Однажды тихим вечером, когда Устин одолел очередную страницу толстой серой книги и Полина собрала ужинать, в дверь постучали, и на пороге встала Наталья Александровна Медович, все такая же тоненькая, как тростиночка, больше смахивающая на девочку, чем на взрослую женщину. На ней была черная длинная юбка и белая льняная блузка, расшитая васильками по вороту и рукавам, короткие русые волосы чуть кудрявились, карие глаза смотрели строго, как смотрели они в классе на не выучившего урок, но к привычной строгости прибавилось еще что-то, чего Василий определить не умел по своей молодости, но что кольнуло его в сердце непривычной жалостливостью.
— Ой, какой же ты, Вася, большущий стал! И краси-ивы-ый! — воскликнула Наталья Александровна, переступив порог горницы. Тут же попеняла: — Когда приехал, а не зайдешь.
Василий поднялся из-за стола, смущенно одернул рубаху. Полина пригласила Наталью Александровну отведать чем бог послал, но та отказалась, сославшись на то, что уже отужинала, а вот чаю попьет с удовольствием. Она прошла к столу, протянула Василию руку, пожала ее узенькой ладошкой, села, приказала:
— Ну, хвастайся. — И смотрела на него почти влюбленными глазами, так что Василий от смущения даже вспотел.
Устин, допив чай, ушел спать, мать взяла свою чашку и убралась на свою половину, проворчав что-то недовольным голосом, за столом остались лишь Полина, Василий да Наталья Александровна.
И Василий начал хвастаться, и сам удивлялся, как складно у него получалось. Нет, он не то чтобы врал, а всего-навсего рассказывал свою жизнь, какой она была до комсомольского собрания. Он и матери, и сестрам, и зятю своему рассказывал то же самое, а его новенький, с иголочки, костюм и скрипучие штиблеты служили доказательством правдивости его слов. Вовсе не обязательно родным знать, что у него там, в Ленинграде, стряслось, у них и своих забот полон рот, только успевай поворачиваться.
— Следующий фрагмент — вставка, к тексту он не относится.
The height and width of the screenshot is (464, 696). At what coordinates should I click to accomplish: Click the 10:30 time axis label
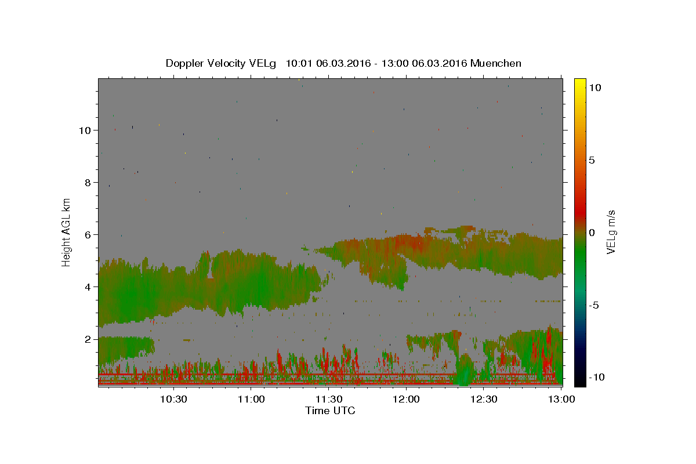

По мере того как он рассказывал, взгляд Натальи Александровны все более теплел и заволакивался туманом, губы полураскрылись и между ними заблестела белая полоска мелких зубов. Наталья Александровна временами кивала головой, как бы удостоверяя его слова, и видно было, что рассказ Василия доставляет ей удовольствие, так что Василий под конец даже вдохновился своей ложью настолько, что начал выдумывать и такое, чего и не было.
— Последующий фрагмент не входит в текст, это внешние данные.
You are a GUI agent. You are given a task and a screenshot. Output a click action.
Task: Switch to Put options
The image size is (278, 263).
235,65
— Ах, как я за тебя рада, Васенька, — мечтательно произнесла Наталья Александровна, когда он замолчал, и вдруг протянула руку и потрепала его по голове, чем привела Василия в полное замешательство. — За все время у меня еще не было такого способного ученика, как ты, и это такое счастье видеть, что твои ученики идут дальше своей учительницы.
Шумел самовар, пили чай с конфетами, которые привез Василий, и с баранками. Полина то и дело отлучалась к детям, Машутка еще не вернулась с гулянки.
Наталья Александровна, выслушав Василия, сама стала рассказывать, что произошло в местечке за эти годы, кто куда уехал из бывших одноклассников Василия и вообще из ее учеников, кто чего достиг или не достиг. Говорила она обо всех почему-то печально, как о покойниках, или о людях, которых она отправила на верную гибель, и они таки наверняка погибли, только нет пока еще об этом известий, не дошли они до их захолустья. И часто вздыхала.
Помянула она и Моньку Гольдмана, но вскользь, сказав лишь, что работает и живет в Ленинграде же, но распространяться о нем не стала, зато Василия привела в смущение: он подумал, что Монька мог написать о нем в Валуевичи, и вся его, Василия, ложь станет известной всем и каждому, и если о ней домашние и сама Наталья Александровна помалкивают, то исключительно из деликатности.
— А что, Монька-то пишет? — решил Василий проверить свою догадку, потому что по опыту своему знал, что пусть уж лучше все сразу откроется, чем носить в себе и мучиться неизвестностью.